— Вы будете скучать по нему.
Нам обоим было неловко; оба понимали, что на этот раз он отправится на войну без объятий и поцелуя «на удачу». Он долго смотрел на меня, затем его лакей открыл дверцу кареты. Я смотрела, как она выехала за ворота, даже не смея послать воздушный поцелуй.
МЫ ТЕРПИМ ПОРАЖЕНИЕ
18 ноября 1812 года, Мальмезон
Несколько месяцев не было никаких новостей, одни только слухи. Мы ждали и беспокоились. Беспокоились и молились.
Понедельник, 30 ноября
Сегодня в Мальмезон приехала молодая женщина лет двадцати в сопровождении пожилой горничной.
— Мадемуазель Орели де Бомон, — представилась она, придерживая руками в белых перчатках свою соломенную шляпу. Выяснилось, что ее отец, мсье де Бомон, — близкий друг мсье Батая. Огюста Батая?
— Мсье Батай — один из адъютантов моего сына.
Она кивнула и достала из тульи шляпы сложенные листки бумаги:
— Он часто писал моему отцу.
— С войны? — Сердце у меня забилось быстрее. Подлинные новости доходили до нас крайне редко. Официальным бюллетеням, отправляемым в Париж, как я понимала, доверять не стоило.
— Отец просил, чтобы я переписала эти письма для вас. Он думал, вы пожелаете узнать новости о вашем сыне, ваше величество.
— Да, конечно. — Я едва могла вздохнуть от волнения.
— Это один из оригиналов. — Орели показала мне клочок бумаги. Он был исписан мелким почерком вдоль и поперек. — Иногда мне приходилось разбирать их с лупой.
Она обещала вернуться, когда придет следующее письмо.
Плоцк
Мой друг, мы находимся в этом польском городе уже почти две недели, ждем приказов императора. Такое ощущение, что мы в каком-то медвежьем углу. Некоторые из нас заболели. Наконец прибыл багаж и лошади князя Эжена, так что он сможет объехать свои полки.
Торн
Мой друг, ожидаем императора со дня на день. Я пытался раздобыть еды для людей и сена для лошадей. Нам выделили триста быков и тридцать тысяч бушелей овса, но зерно зеленое, поэтому у лошадей начались колики, да и многие солдаты болеют дизентерией от кислого черного хлеба.
Сольдау
Мой друг, из Торна дошли до Сольдау. Деревни в жалком состоянии. Князь Эжен спит в палатке, несмотря на холод. Нас восемьдесят тысяч человек, всех надо накормить, а осталось лишь несколько мешков зерна.
Поздно вечером
Плоцк, Торн, Сольдау… Я нашла в кабинете Бонапарта карту и слежу за продвижением нашей армии.

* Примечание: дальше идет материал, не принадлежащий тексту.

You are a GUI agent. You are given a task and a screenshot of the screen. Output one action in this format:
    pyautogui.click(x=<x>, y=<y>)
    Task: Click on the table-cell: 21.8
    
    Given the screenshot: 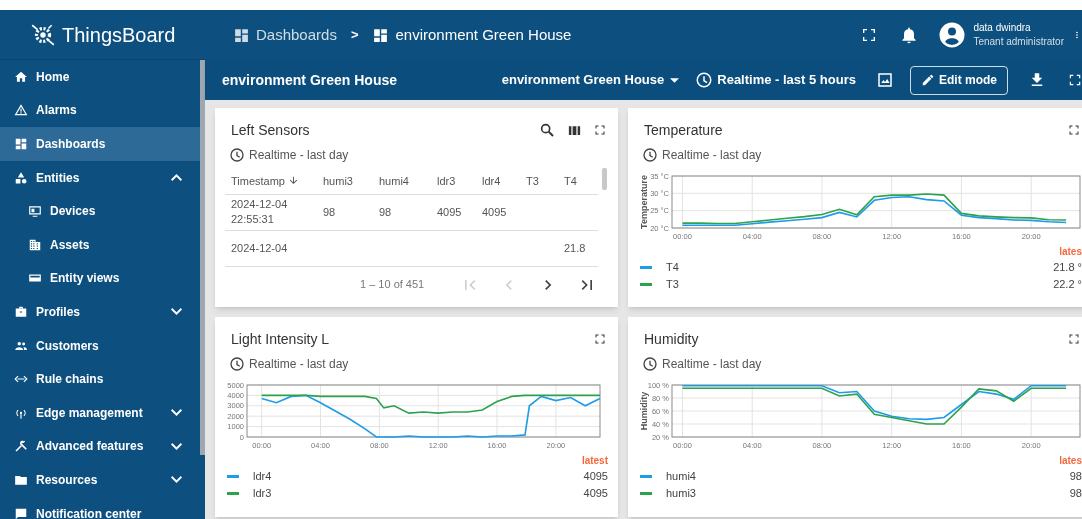 What is the action you would take?
    pyautogui.click(x=575, y=248)
    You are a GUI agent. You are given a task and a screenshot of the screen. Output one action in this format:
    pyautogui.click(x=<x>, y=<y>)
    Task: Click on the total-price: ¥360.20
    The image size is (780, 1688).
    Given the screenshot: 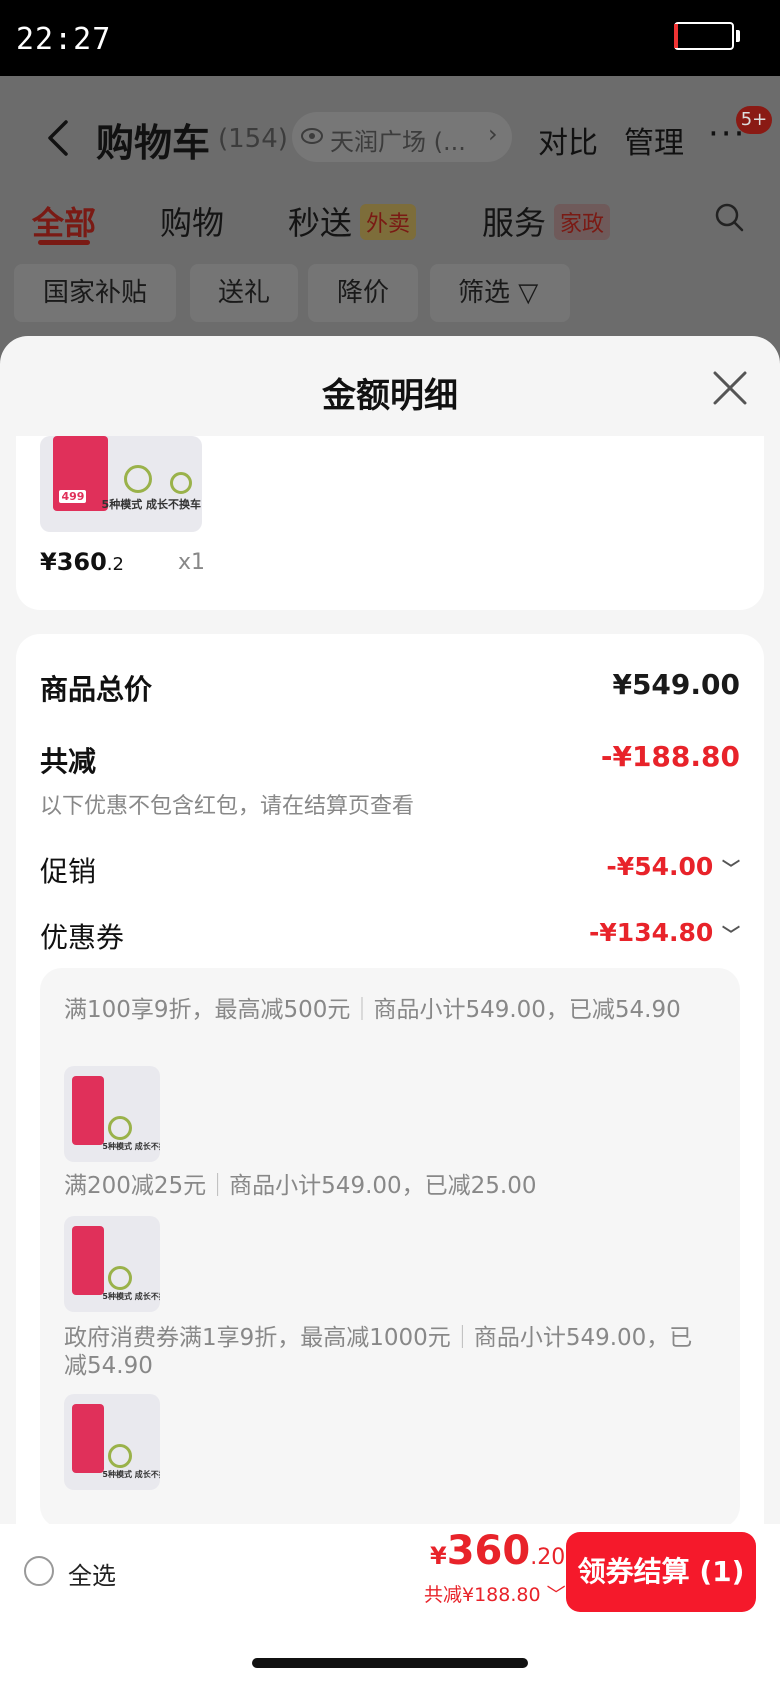 What is the action you would take?
    pyautogui.click(x=498, y=1551)
     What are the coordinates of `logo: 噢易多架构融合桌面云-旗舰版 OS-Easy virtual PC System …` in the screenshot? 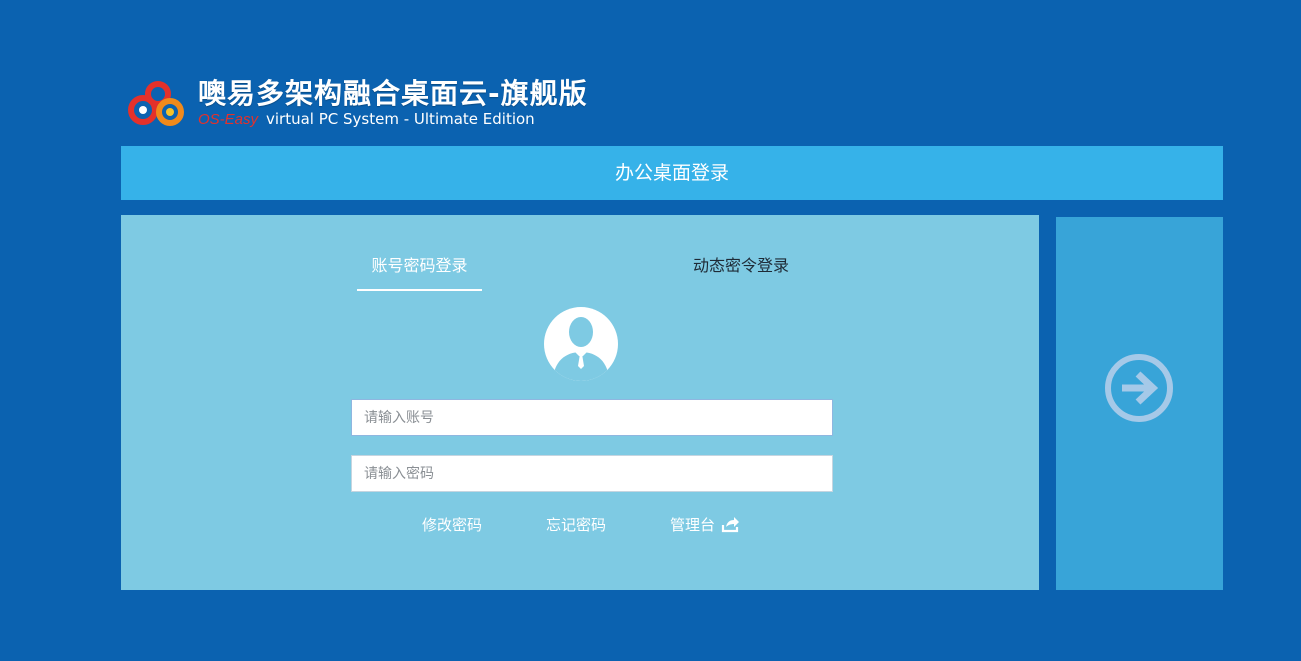 It's located at (363, 104).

Как она далеко!
Мой друг, мы уже в России, ищем вражескую армию, чтобы с нею сразиться. Тут все унылые пейзажи — ничего, кроме деревьев (все больше березы) да песка. Уже больше десяти часов вечера, но светло настолько, что я пишу без свечи. Солнце будит нас уже в два часа ночи.
Витебск
Мой друг, может ли так продолжаться? Днем жаримся, ночью замерзаем.
У нас более трехсот больных — люди умирают от солнечных ударов.
Погибли тысячи лошадей. Вчера вечером приезжал император. Он настаивает на наступлении на Смоленск. Это продлится еще десять дней, если выживем.
3 декабря, Мальмезон
Я сама не своя от неопределенности. Письма Батая, с одной стороны, приоткрывают завесу тайны, с другой — повергают в уныние. Все утро работала в теплице с садовниками, но мои мысли обращены на северо-восток — к России, к этой далекой бесплодной земле.
Мой друг, добрались до Смоленска, это куча дымящихся развалин. Москва «всего» в ста милях от нас, как говорит император, но даже и одна миля нас убьет. Чем дольше мы преследуем врага, тем дальше мы от дома, тем дальше от нас пища и пристанище.
Мой друг, русская армия остановилась, — значит, по крайней мере, будет битва. Взяли в плен несколько казаков: кривоногие дикари. Они глотают бренди, словно простую воду, и тянут стаканы, чтобы им налили еще. Лошади у них коренастые и с длинными хвостами. На казаков произвел сильное впечатление король Мюрат с его плюмажем и пышной одеждой. Они просили его стать их «гетманом».
Мой друг, было много крови. Князь Эжен собирал свой корпус, когда тысячи казаков напали на его резерв. Он галопом помчался назад, чтобы встретиться с ними лицом к лицу.